What is the right way to solve Codility's PermMissingElem test? (Java)

This problem has a mathematical solution, based on the fact that the sum of consecutive integers from 1 to n is equal to n(n+1)/2.

Using this formula we can calculate the sum from 1 to N+1. Then with O(N) time complexity we calculate the actual sum of all elements in the array.

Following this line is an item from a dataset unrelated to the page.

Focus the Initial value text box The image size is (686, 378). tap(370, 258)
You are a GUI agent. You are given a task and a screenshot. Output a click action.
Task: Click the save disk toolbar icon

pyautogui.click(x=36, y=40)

The difference between the full and actual totals will yield the value of the missing element.

Space complexity is O(1).

Another 100% solution:

There is actually not even a need to use 64-bit integers to avoid the overflows that a couple of tests try to trigger (the ones with array size of 100000 at the time of writing). And you can get away with only one sum variable. The last line avoids overflows further by implementing n(n+1)/2 differently so that the division by two occurs "early":

C#: class Solution { public int solution(int[] A) { var sum = 0; for(int i = 0; i < A.Length; i++) sum += A[i];
return A.Length % 2 == 0 ? -sum + (A.Length/2 + 1) * (A.Length+1) : -sum + (A.Length/2 + 1) * (A.Length+2); } }

This problem is part of the Lessons of Time Complexity.

https://codility.com/media/train/1-TimeComplexity.pdf

In fact at the end there is the explanation on how to compute the sum of the elements in an array, without do any loop.

This is the final solution in Python3:

def solution(A):

    n = len(A)+1
    result = n * (n + 1)//2

    return result - sum(A)